In heart transplant (HTx) recipients, there has been reluctance to recommend high-intensity interval training (HIIT) due to denervation and chronotropic impairment of the heart. We compared the effects of 12 weeks' HIIT versus continued moderate exercise (CON) on exercise capacity and chronotropic response in stable HTx recipients >12 months after transplantation in a randomized crossover trial. The study was completed by 16 HTx recipients (mean age 52 years, 75% males). Baseline peak oxygen uptake (VO2peak ) was 22.9 mL/kg/min. HIIT increased VO2peak by 4.9 ± 2.7 mL/min/kg (17%) and CON by 2.6 ± 2.2 mL/kg/min (10%) (significantly higher in HIIT; p < 0.001).
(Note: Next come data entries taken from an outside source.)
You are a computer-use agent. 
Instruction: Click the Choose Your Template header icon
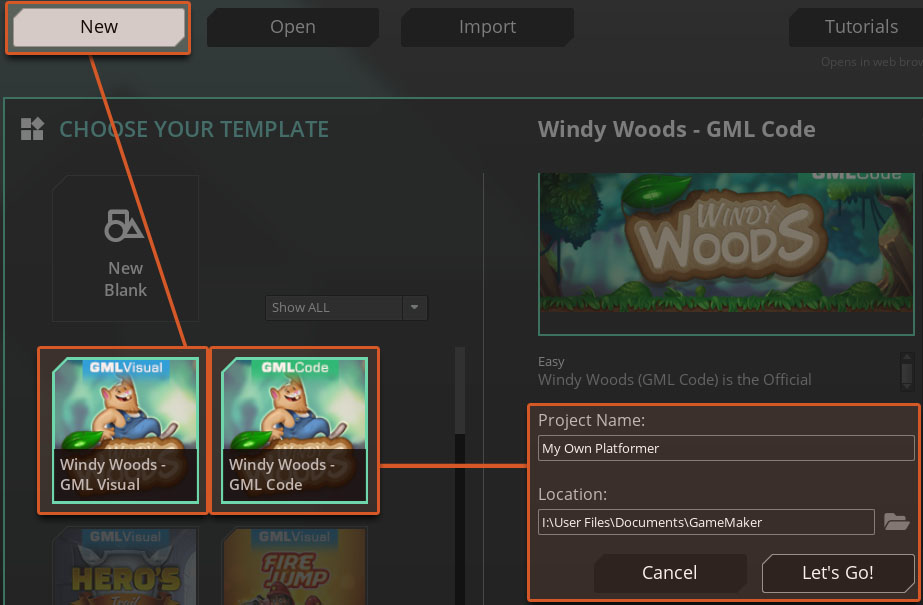(x=32, y=129)
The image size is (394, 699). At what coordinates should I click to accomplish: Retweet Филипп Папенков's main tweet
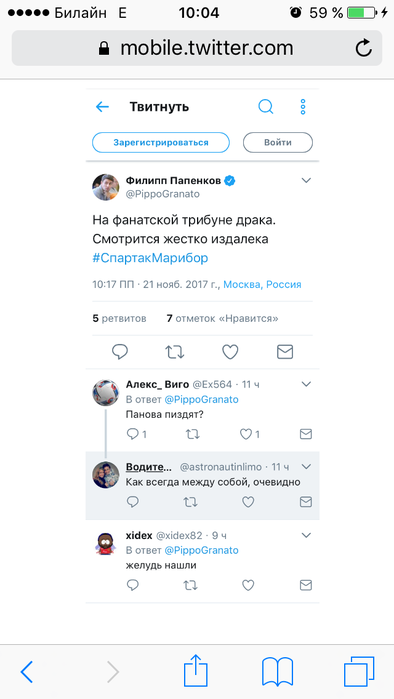(x=174, y=352)
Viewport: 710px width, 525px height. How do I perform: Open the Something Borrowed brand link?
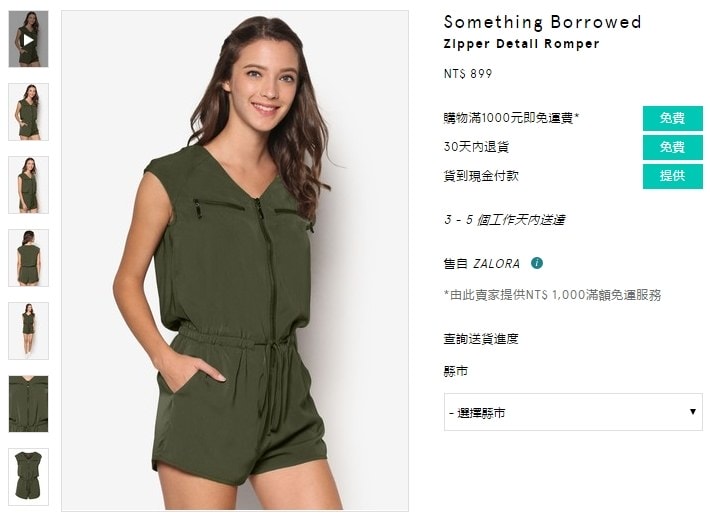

During HIIT, systolic blood pressure decreased significantly (p = 0.037) with no significant change in CON (p = 0.241; between group difference p = 0.027). Peak heart rate (HRpeak ) increased significantly by 4.3 beats per minute (p = 0.014) after HIIT with no significant change in CON (p = 0.34; between group difference p = 0.027). Heart rate recovery (HRrecovery ) improved in both groups with a trend toward greater improvement after HIIT. The 5-month washout showed a significant loss of improvement. HIIT was well tolerated, had a superior effect on oxygen uptake, and led to an unexpected increase in HRpeak accompanied by a faster HRrecovery . This indicates that the benefits of HIIT are partly a result of improved chronotropic response.